Para 2022, o texto determina a aplicação dos recursos economizados com o limite de pagamento de precatórios exclusivamente em seguridade social e no Auxílio Brasil, tornando-o assim um programa permanente de transferência de renda. Outros pontos, como as próprias regras que definem o limite de pagamento dessas dívidas, serão votados separadamente nesta quarta-feira, 15, por meio de destaques apresentados pelos partidos. Mudanças na Constituição devem ser aprovadas em ambas as Casas (Câmara e Senado) em dois turnos de votação, por isso os novos trechos incluídos pelo Senado demandam de votação na Câmara.
Risco fiscal
O objetivo principal da matéria é estabelecer um limite para o pagamento dos precatórios. Para isso, a PEC estabelece um valor máximo a partir de 2016, ano de implementação do teto de gastos, com correção inflacionária. Para Vale, da MB Associados, a projeto piora a percepção fiscal do país e deixa uma herança malfadada para o próximo presidente da República. Muitos dos postulantes ao cargo já ameaçaram rever o teto de gastos. “Vai depender do presidente e da força que ele tiver no Congresso para isso acontecer, mas não vai poder, devido ao nosso tamanho de dívida hoje, simplesmente abolir a regra do teto e não ter nenhuma regra. Quem quiser abolir a regra do teto tem de ir com o espírito de aperfeiçoar a regra do teto, transformá-la em alguma coisa que consiga ser sustentada por um período longo dentro da Constituição brasileira”, diz ele. “O Brasil tem sido contumaz em quebrar regras fiscais. Se chegar mais um presidente que quer desmontar a regra do teto, se não for propor algo que seja crível e importante, a gente irá afundar ainda mais.”
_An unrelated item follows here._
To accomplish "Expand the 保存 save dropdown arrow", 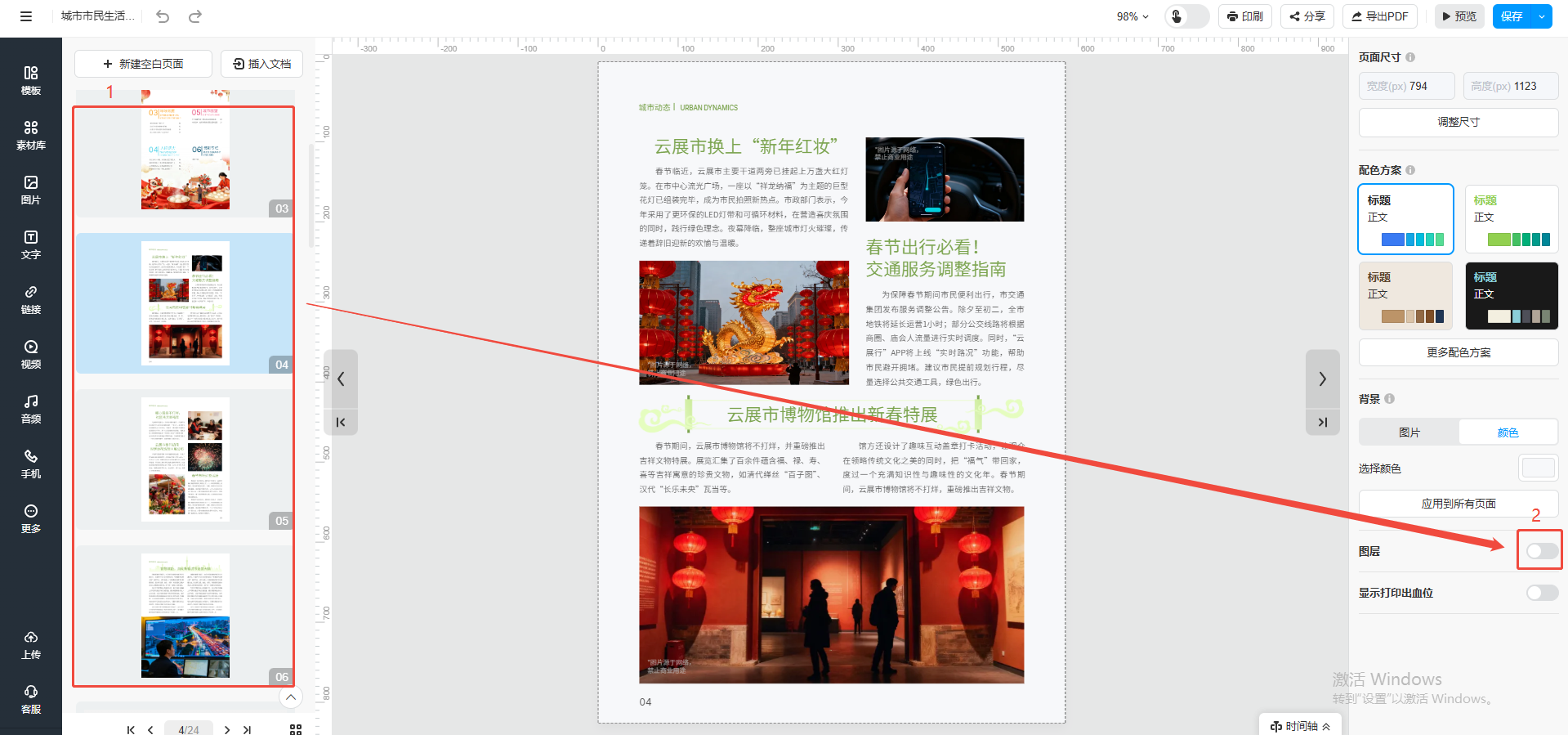I will [x=1542, y=16].
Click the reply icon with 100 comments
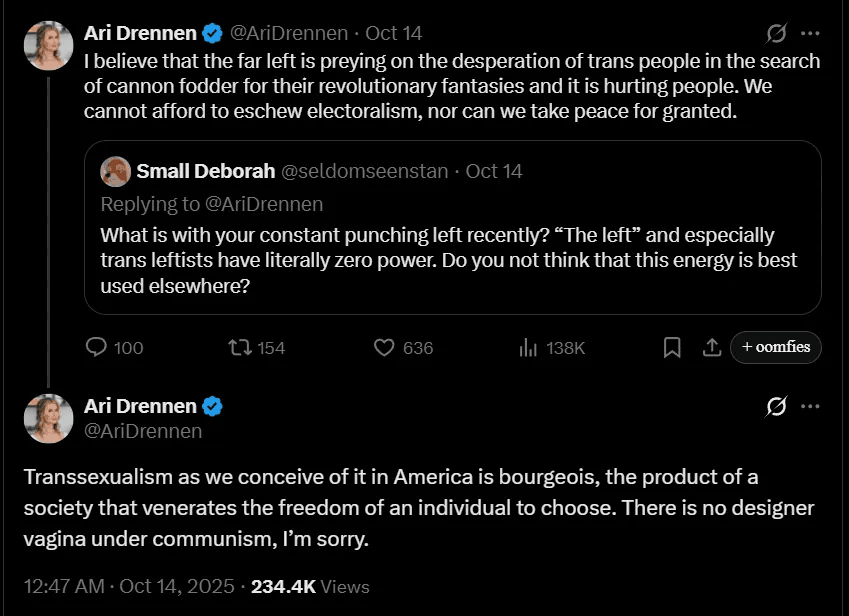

A ideia de rolar dívidas que a Justiça mandou pagar já desagradava ao mercado financeiro, porém, com a ordem de Bolsonaro em pagar 400 reais por família no Auxílio Brasil, e a declaração do ministro da Economia, Paulo Guedes, que seria necessário um furo de pelo menos 30 bilhões de reais no Orçamento, a percepção piorou ainda mais. A solução para manter as despesas dentro do teto de gastos e manter o discurso de responsabilidade fiscal foi alterar o período da correção do teto de gastos. Ao mudar o período de contagem, o governo espera se aproveitar de uma inflação maior em dezembro como indexador do teto do que foi em junho, uma vez que a inflação continuou crescendo.
Com a aprovação da PEC dos Precatórios, Bolsonaro pretende recuperar um pouco de sua popularidade, corroída durante o último ano com sua controversa gestão frente à Covid-19 — desde a chegada do vírus ao país, mais de 600.000 pessoas morreram no país e três ministros da Saúde foram demitidos. Nesta terça-feira, 14, um levantamento do Ipec apontou que 55% dos brasileiros consideram o governo de Bolsonaro péssimo ou ruim, enquanto apenas 19% veem a atual gestão como ótima ou boa. Fora isso, 68% dos brasileiros desaprovam a forma como o presidente comanda o país.